Provided text =>

SlatorPod

#130 Yasmin Moslem on Using Large Language Models to Custom Train Machine Translation

September 02, 2022 Slator
SlatorPod
#130 Yasmin Moslem on Using Large Language Models to Custom Train Machine Translation
Show Notes Chapter Markers

Machine Translation (MT) Researcher, Yasmin Moslem, joins SlatorPod to talk about her research on Domain-Specific Text Generation for Machine Translation — a project she conducted with Rejwanul Haque, John D. Kelleher, and Andy Way at the Adapt Center in Dublin.

Yasmin shares her experience working as a translator, discovering translation productivity (CAT) tools, and experimenting with translation memory to improve MT. She breaks down the paper’s approach to domain-specific MT training using back-translation for data augmentation.

She discusses how some LSPs are already implementing this approach in real-life, customizing it for different use cases. She explains why they used a combination of BLEU, Comet, and other quality evaluation frameworks as well as human evaluation to rate machine translation quality.

Yasmin concludes the podcast with her advice for those in the core industry looking to enter the machine translation space, from the spiral learning process to reading research papers.

Stated exercise 1 => Substitute "term base" for "translation memory" and write out the part of the podcast show notes between "September 02, 2022" and "for data augmentation.", inclusive.
The podcast show notes and the records were taken from separate sources.

Materials provided =>
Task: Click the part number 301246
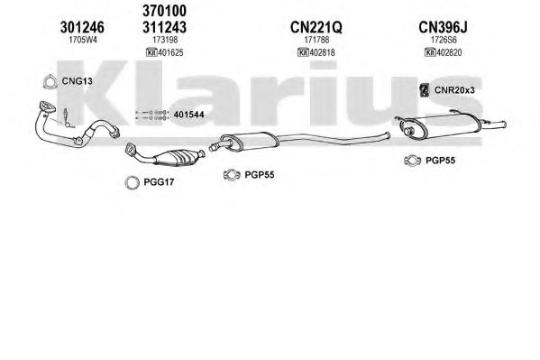point(82,27)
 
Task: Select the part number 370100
point(165,11)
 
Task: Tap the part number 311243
point(165,27)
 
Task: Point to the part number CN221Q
point(316,27)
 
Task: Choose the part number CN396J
point(443,27)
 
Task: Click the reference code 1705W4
point(83,40)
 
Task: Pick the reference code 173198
point(165,40)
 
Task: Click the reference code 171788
point(316,40)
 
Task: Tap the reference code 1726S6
point(444,40)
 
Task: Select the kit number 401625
point(170,52)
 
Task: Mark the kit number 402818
point(322,52)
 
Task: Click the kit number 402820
point(449,52)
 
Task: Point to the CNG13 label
point(78,81)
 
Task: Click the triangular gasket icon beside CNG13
point(50,82)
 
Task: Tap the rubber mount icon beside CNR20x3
point(424,90)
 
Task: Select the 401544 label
point(188,115)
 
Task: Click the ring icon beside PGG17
point(133,183)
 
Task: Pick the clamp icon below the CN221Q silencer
point(232,175)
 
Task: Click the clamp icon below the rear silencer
point(413,161)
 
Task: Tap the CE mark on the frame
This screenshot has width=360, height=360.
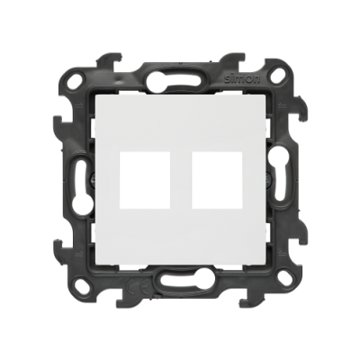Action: [x=136, y=284]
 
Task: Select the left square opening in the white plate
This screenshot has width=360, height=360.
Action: [x=145, y=180]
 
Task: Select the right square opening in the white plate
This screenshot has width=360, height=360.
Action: [x=217, y=180]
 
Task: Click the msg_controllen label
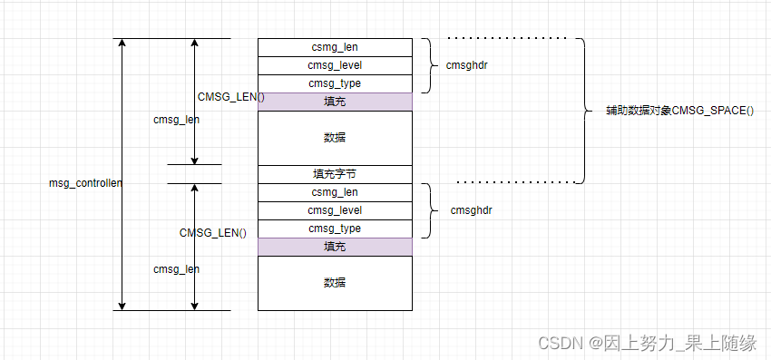point(85,183)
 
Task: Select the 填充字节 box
point(335,174)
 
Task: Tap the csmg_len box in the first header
point(335,47)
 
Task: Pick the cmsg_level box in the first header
point(335,65)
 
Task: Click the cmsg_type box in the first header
point(335,83)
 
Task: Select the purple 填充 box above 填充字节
point(335,102)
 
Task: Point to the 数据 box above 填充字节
point(335,138)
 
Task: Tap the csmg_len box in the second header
point(335,192)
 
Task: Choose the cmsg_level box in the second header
point(335,210)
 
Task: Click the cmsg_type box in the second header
point(335,229)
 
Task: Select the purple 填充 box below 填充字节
point(335,247)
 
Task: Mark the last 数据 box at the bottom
point(335,283)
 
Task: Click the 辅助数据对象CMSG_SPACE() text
point(679,111)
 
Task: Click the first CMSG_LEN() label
point(230,97)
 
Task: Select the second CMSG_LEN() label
point(212,233)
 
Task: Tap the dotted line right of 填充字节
point(512,182)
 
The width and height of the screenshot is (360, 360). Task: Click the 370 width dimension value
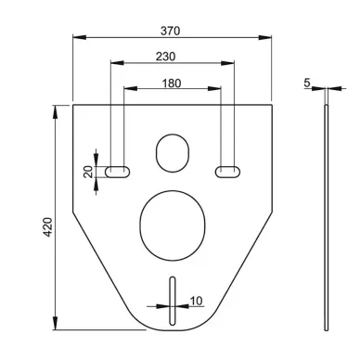click(x=170, y=31)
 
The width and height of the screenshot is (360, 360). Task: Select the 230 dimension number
click(x=165, y=57)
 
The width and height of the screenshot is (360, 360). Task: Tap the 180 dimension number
click(x=172, y=84)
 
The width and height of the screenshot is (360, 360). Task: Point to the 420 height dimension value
click(x=47, y=227)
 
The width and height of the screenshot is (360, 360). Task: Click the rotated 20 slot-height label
click(x=88, y=172)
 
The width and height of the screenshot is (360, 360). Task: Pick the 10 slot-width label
click(x=196, y=301)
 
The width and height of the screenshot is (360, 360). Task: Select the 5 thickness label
click(x=307, y=83)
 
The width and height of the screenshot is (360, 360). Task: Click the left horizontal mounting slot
click(x=118, y=172)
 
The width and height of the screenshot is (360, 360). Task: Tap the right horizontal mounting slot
click(x=228, y=172)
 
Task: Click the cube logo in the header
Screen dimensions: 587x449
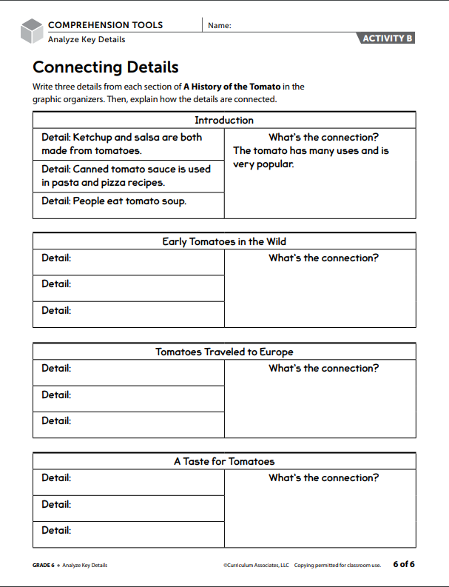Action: [32, 31]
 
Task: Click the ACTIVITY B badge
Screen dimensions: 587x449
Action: [387, 38]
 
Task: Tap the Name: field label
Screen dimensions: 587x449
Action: [220, 25]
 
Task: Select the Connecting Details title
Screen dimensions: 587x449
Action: [106, 67]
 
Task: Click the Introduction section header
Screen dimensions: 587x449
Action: [224, 120]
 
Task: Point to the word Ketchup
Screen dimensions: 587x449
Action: [92, 137]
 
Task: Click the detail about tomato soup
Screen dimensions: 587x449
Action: [114, 201]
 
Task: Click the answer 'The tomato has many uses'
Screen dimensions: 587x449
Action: [311, 150]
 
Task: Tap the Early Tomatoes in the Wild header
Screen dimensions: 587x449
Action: [224, 241]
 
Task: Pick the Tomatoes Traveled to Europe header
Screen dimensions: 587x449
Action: [224, 352]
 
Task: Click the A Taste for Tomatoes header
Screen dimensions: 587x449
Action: [224, 461]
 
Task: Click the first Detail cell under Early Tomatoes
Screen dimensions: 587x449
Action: [128, 262]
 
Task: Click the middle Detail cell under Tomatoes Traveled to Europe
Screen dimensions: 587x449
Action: [128, 398]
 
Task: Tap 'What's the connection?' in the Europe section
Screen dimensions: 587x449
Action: [323, 368]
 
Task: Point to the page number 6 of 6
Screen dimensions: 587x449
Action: [403, 564]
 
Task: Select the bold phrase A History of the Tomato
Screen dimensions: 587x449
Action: [232, 87]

Stated exercise 2 => Please retype the records between the lines holding "Task: Select the part number 370100" and "point(170,52)", inclusive.

Finished answer 1 =>
September 02, 2022 Slator
SlatorPod
#130 Yasmin Moslem on Using Large Language Models to Custom Train Machine Translation
Show Notes Chapter Markers

Machine Translation (MT) Researcher, Yasmin Moslem, joins SlatorPod to talk about her research on Domain-Specific Text Generation for Machine Translation — a project she conducted with Rejwanul Haque, John D. Kelleher, and Andy Way at the Adapt Center in Dublin.

Yasmin shares her experience working as a translator, discovering translation productivity (CAT) tools, and experimenting with term base to improve MT. She breaks down the paper’s approach to domain-specific MT training using back-translation for data augmentation.

Finished answer 2 =>
Task: Select the part number 370100
point(165,11)
 
Task: Tap the part number 311243
point(165,27)
 
Task: Point to the part number CN221Q
point(316,27)
 
Task: Choose the part number CN396J
point(443,27)
 
Task: Click the reference code 1705W4
point(83,40)
 
Task: Pick the reference code 173198
point(165,40)
 
Task: Click the reference code 171788
point(316,40)
 
Task: Tap the reference code 1726S6
point(444,40)
 
Task: Select the kit number 401625
point(170,52)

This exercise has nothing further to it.